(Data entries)
= = = = =
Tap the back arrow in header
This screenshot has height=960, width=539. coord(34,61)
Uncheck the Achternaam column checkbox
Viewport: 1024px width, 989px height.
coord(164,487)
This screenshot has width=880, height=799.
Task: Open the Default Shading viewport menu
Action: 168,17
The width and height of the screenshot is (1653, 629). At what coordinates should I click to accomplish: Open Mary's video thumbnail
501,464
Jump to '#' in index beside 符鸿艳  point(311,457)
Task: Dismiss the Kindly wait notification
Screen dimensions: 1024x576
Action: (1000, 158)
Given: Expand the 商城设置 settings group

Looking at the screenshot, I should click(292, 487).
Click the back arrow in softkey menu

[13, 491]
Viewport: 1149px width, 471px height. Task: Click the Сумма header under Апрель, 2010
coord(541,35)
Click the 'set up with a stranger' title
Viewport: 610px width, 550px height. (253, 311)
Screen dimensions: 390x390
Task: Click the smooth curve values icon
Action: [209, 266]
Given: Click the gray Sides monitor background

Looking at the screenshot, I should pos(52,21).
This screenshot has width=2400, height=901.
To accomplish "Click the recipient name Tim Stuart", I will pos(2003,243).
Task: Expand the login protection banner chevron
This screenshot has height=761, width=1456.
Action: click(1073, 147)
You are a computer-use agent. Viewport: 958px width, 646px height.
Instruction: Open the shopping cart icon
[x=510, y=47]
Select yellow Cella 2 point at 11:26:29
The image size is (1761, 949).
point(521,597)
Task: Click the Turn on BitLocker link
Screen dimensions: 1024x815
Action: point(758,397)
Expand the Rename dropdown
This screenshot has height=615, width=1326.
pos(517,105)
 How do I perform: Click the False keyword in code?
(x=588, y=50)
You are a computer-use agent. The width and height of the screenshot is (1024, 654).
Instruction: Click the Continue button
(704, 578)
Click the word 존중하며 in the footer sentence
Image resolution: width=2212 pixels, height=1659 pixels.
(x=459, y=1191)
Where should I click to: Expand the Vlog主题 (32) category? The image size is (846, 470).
= = = = =
# [EXERCISE AIM]
Which of the lines in the data hold the string "agent"? Report each of them by copying it.

# [ANSWER TO THIS PROBLEM]
You are a computer-use agent. Viewport: 958px width, 646px height.
You are a computer-use agent. The width and height of the screenshot is (1024, 654).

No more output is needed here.